- Exercise goal
Nothing but the lines from the one containing "Given: Click the checkpoint_config line 26" to the end of the data should be copied, exactly, and the pictures stay out.

Data to examine Block Start

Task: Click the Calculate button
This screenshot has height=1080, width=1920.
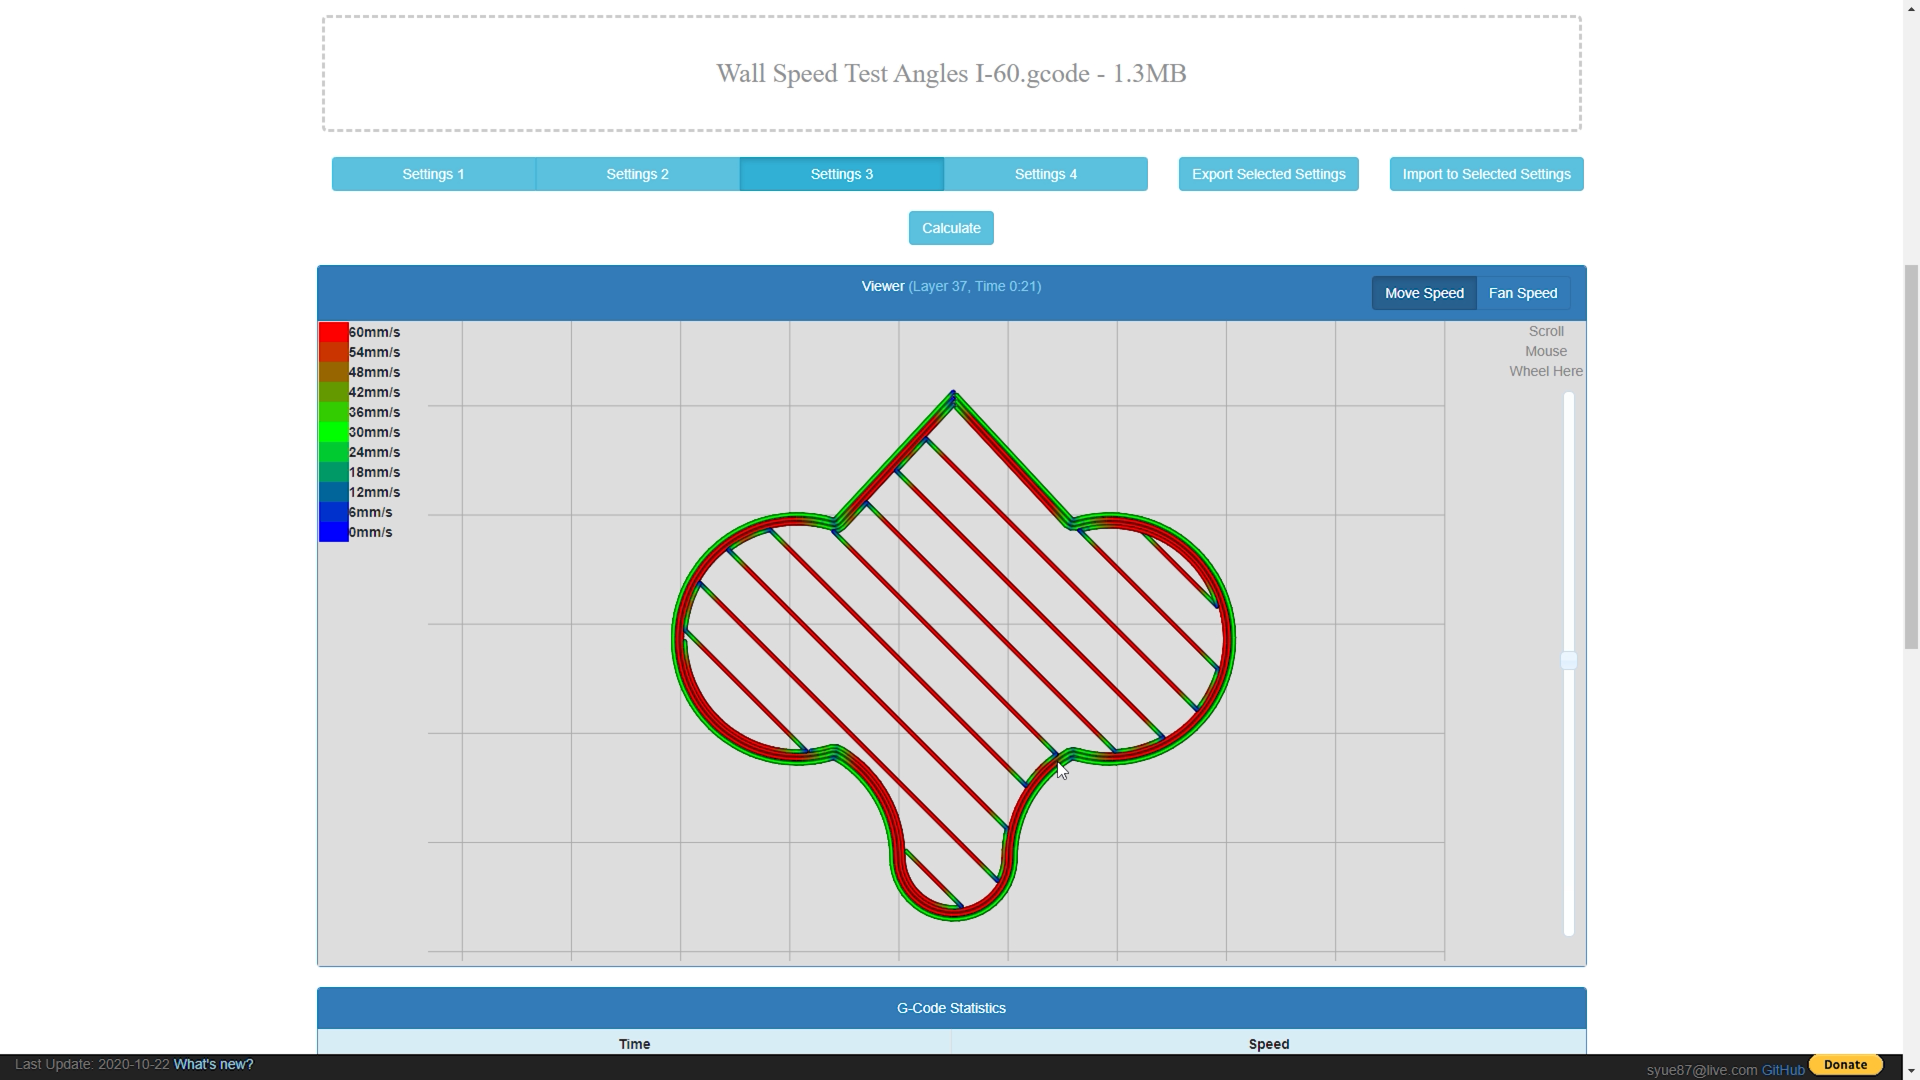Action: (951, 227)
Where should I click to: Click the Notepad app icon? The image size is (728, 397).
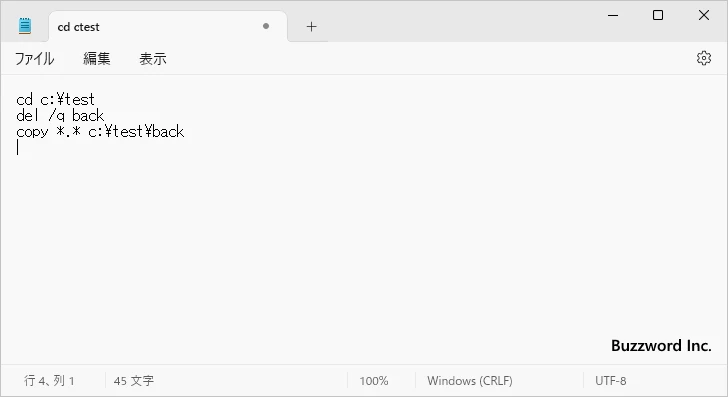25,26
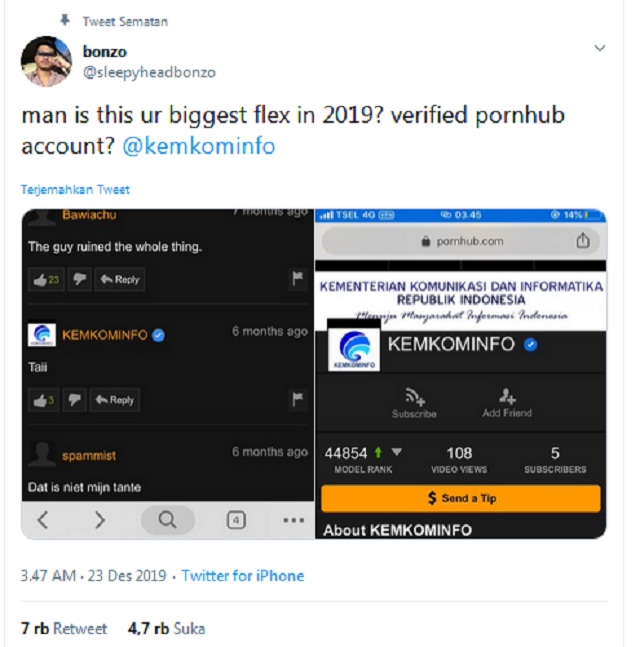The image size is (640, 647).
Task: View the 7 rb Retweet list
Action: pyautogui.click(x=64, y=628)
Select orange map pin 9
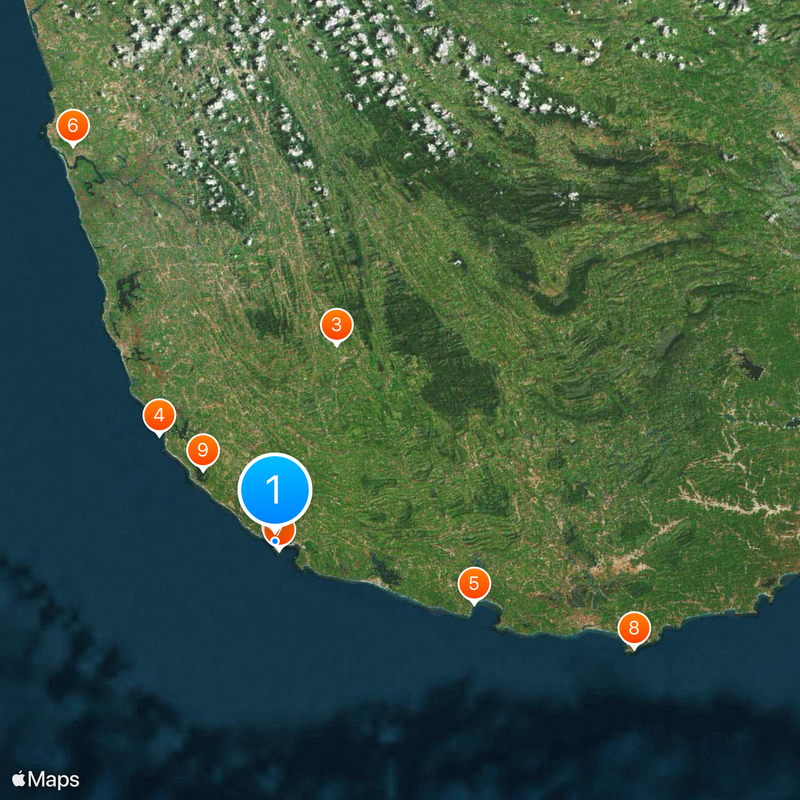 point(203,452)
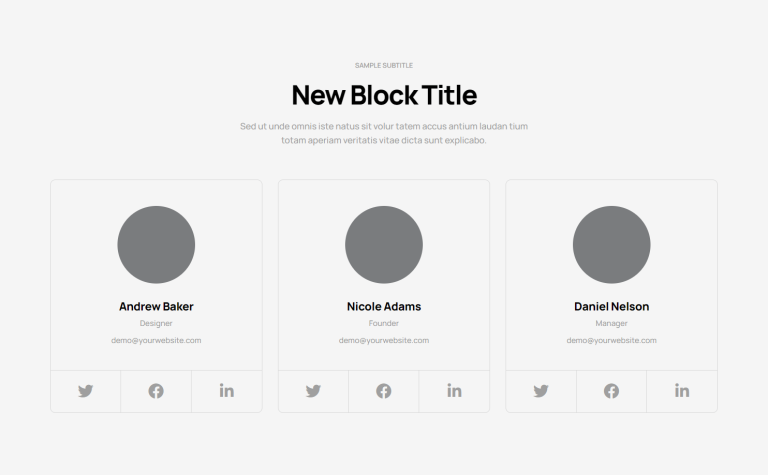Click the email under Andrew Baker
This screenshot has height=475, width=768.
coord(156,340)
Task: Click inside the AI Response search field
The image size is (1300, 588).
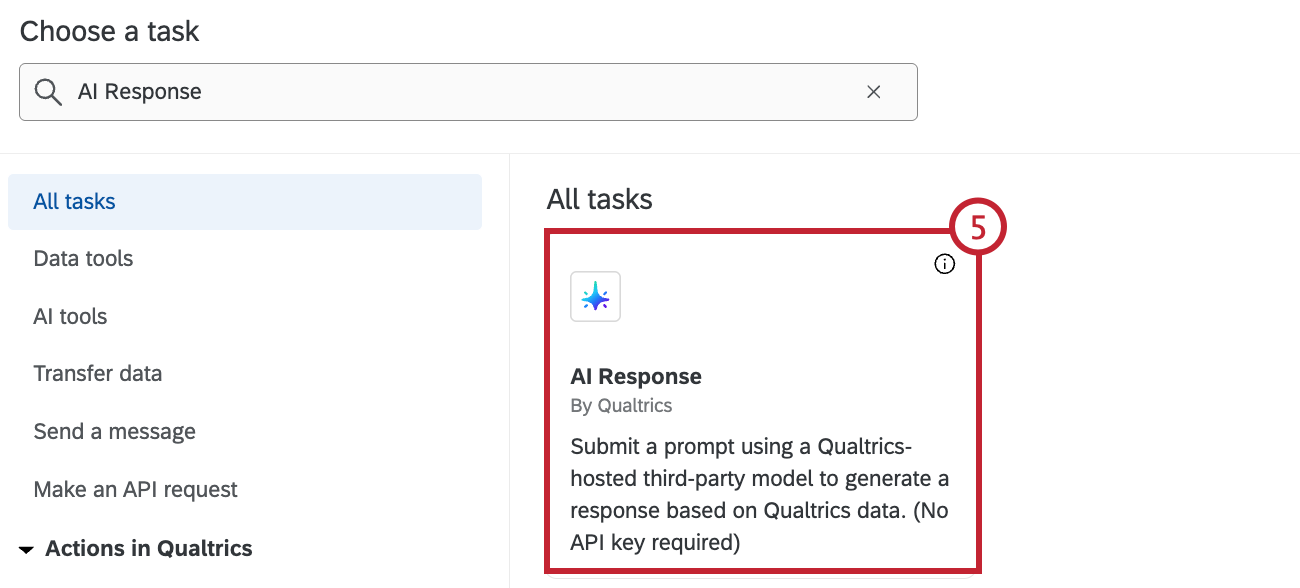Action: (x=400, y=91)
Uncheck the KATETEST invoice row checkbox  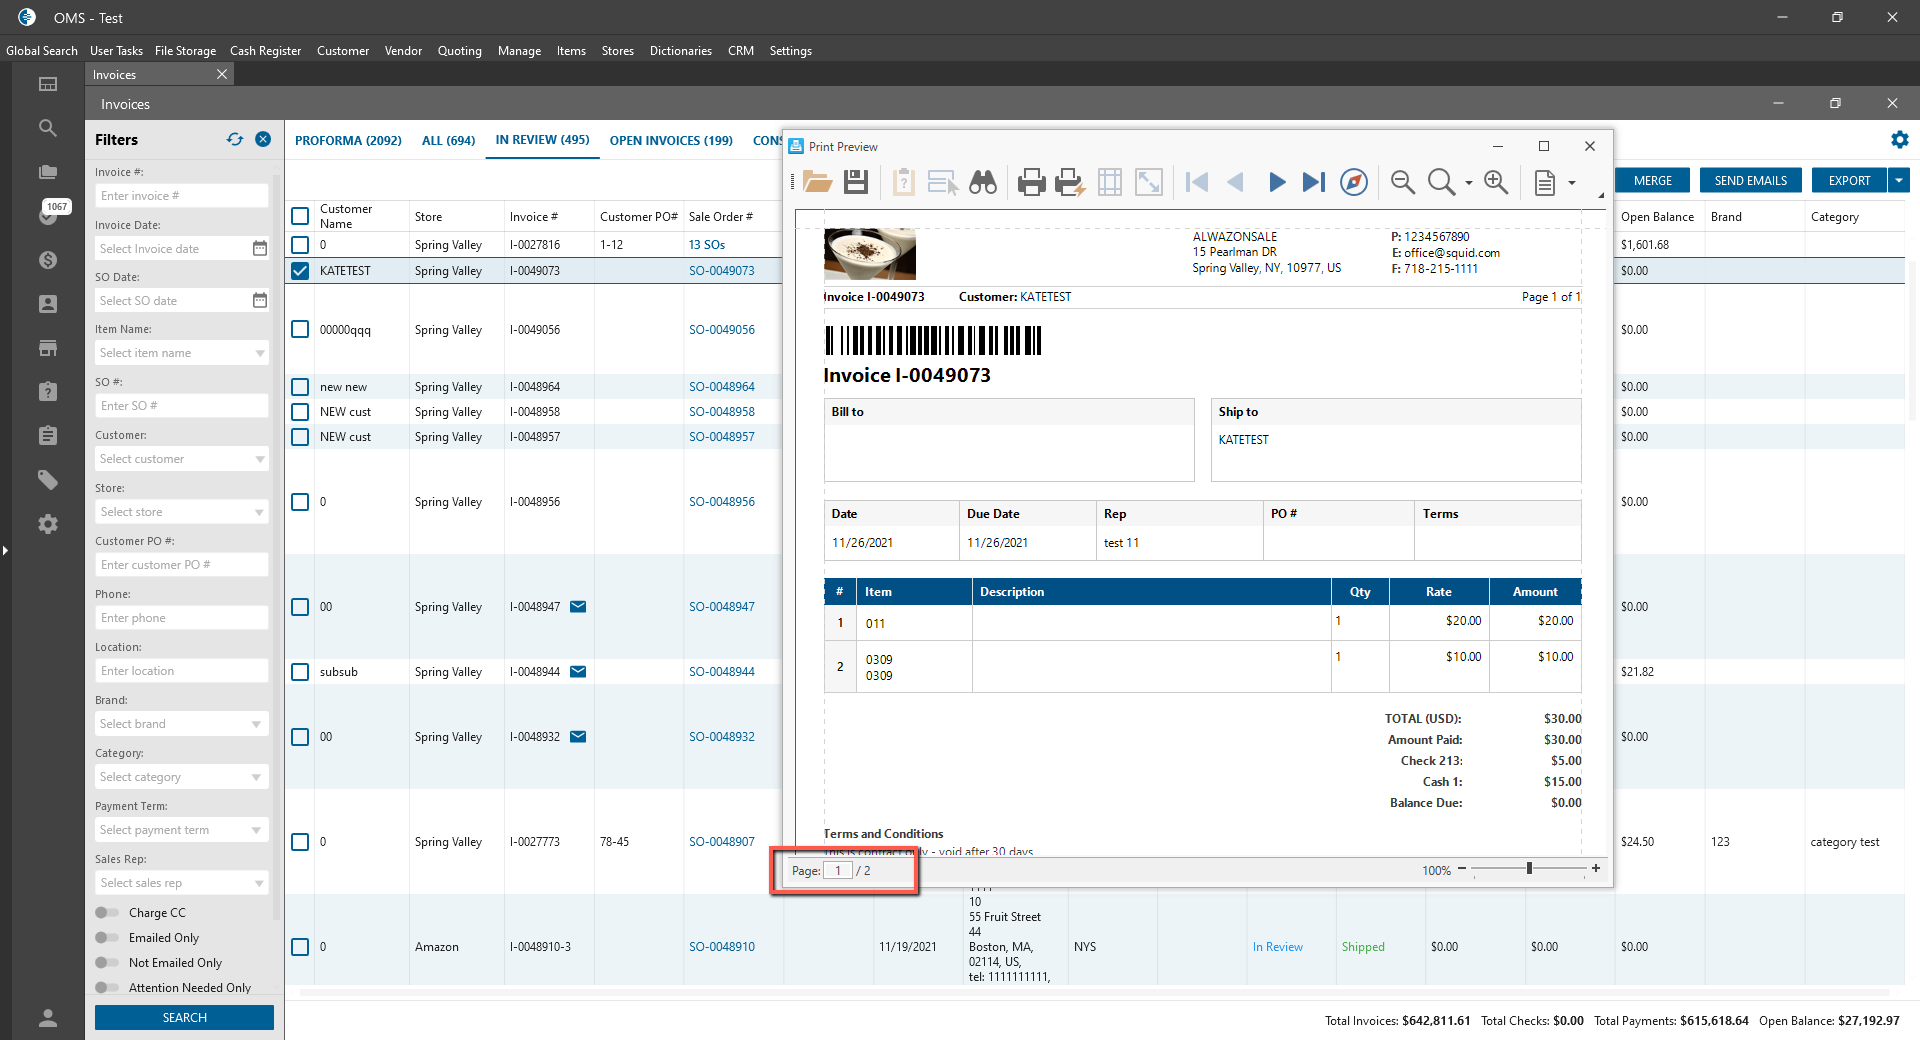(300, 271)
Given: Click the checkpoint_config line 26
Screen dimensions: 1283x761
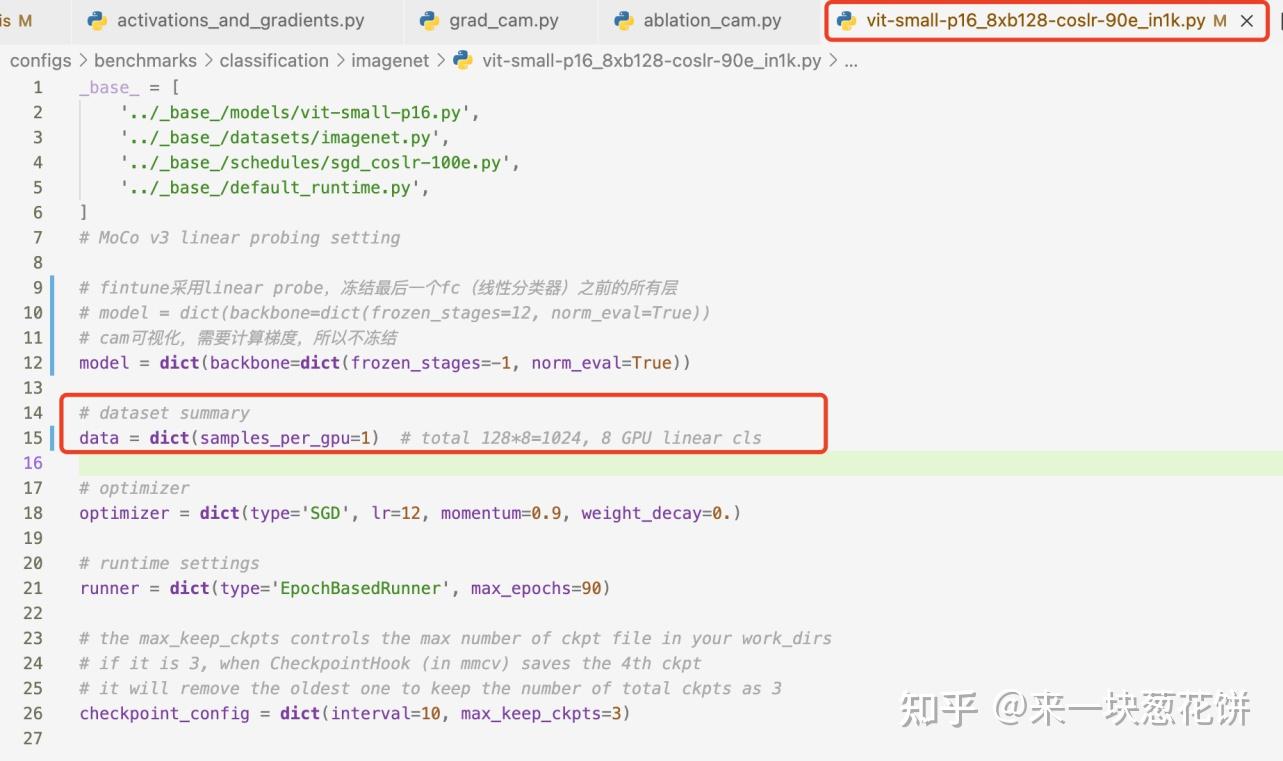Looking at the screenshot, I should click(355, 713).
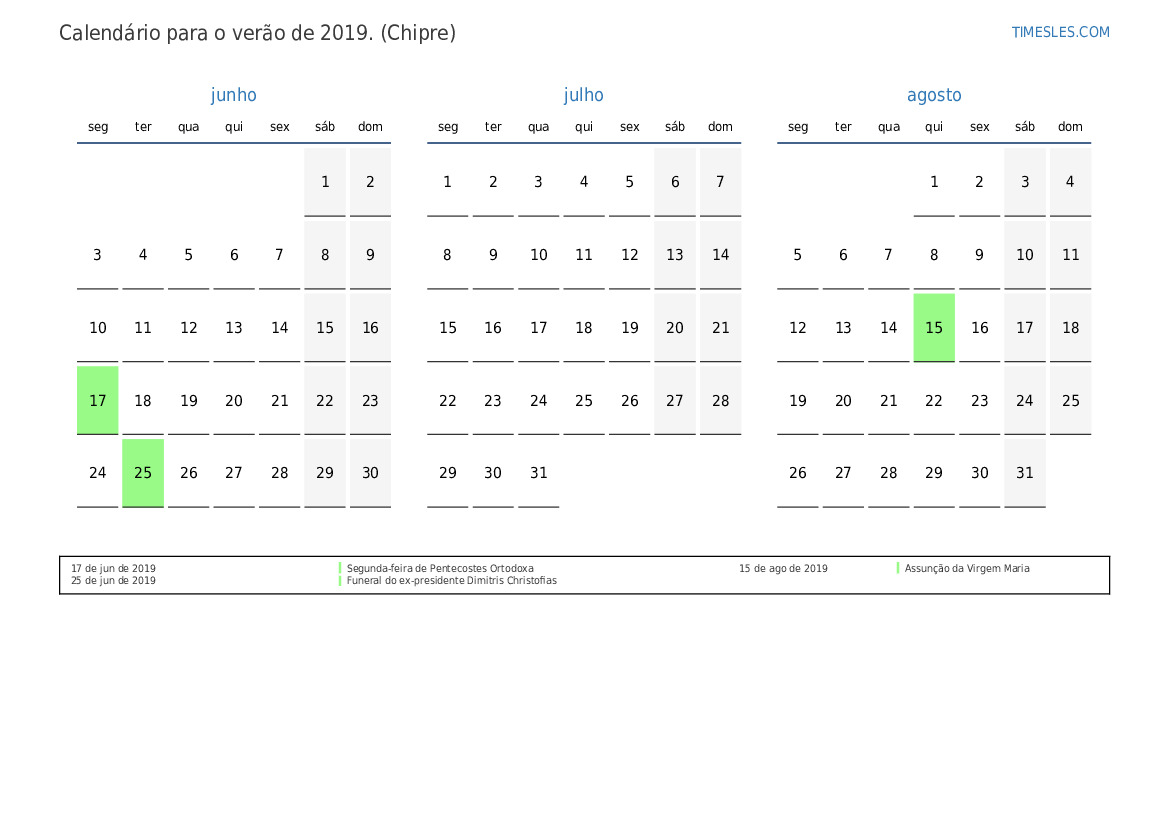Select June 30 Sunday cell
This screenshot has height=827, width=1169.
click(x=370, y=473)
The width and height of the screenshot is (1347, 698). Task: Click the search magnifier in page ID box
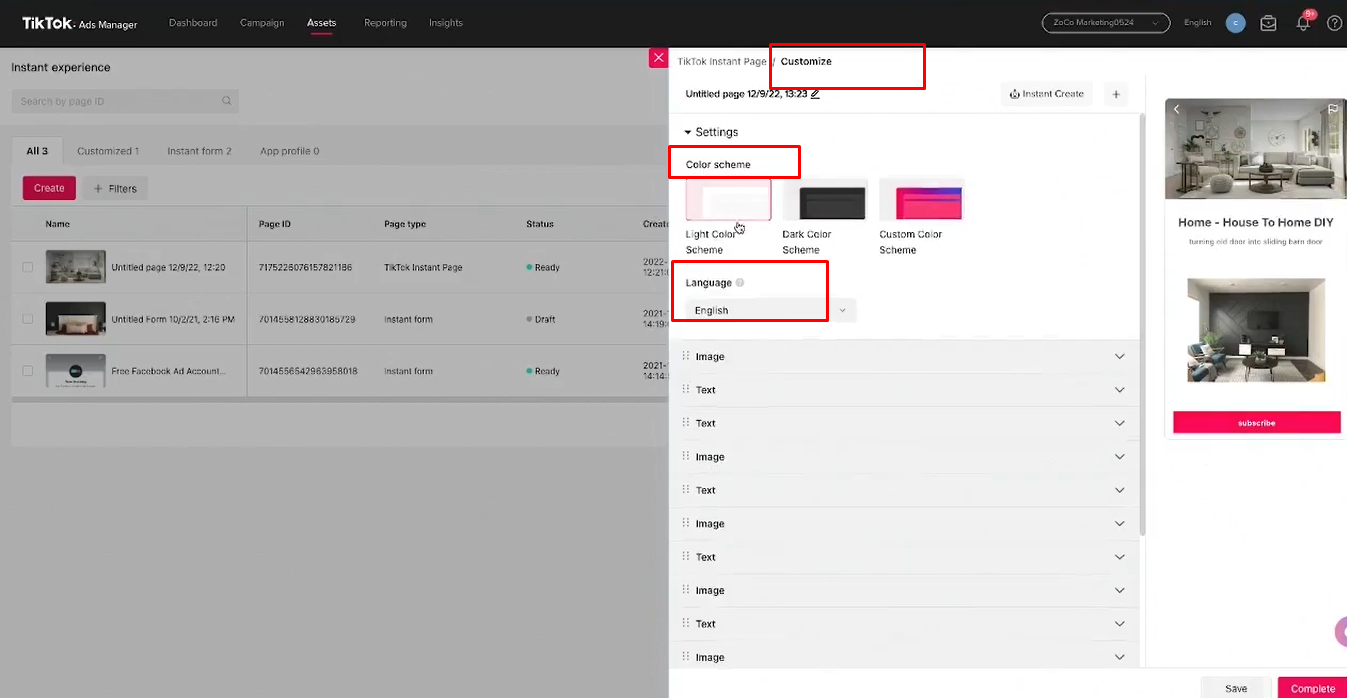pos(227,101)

Data to examine Block End

- Solution to the problem
Given: Click the checkpoint_config line 26
Screen dimensions: 1283x761
Looking at the screenshot, I should click(355, 713).
Select June 30 Sunday cell
This screenshot has height=827, width=1169.
click(x=370, y=473)
The width and height of the screenshot is (1347, 698). Task: Click the search magnifier in page ID box
pos(227,101)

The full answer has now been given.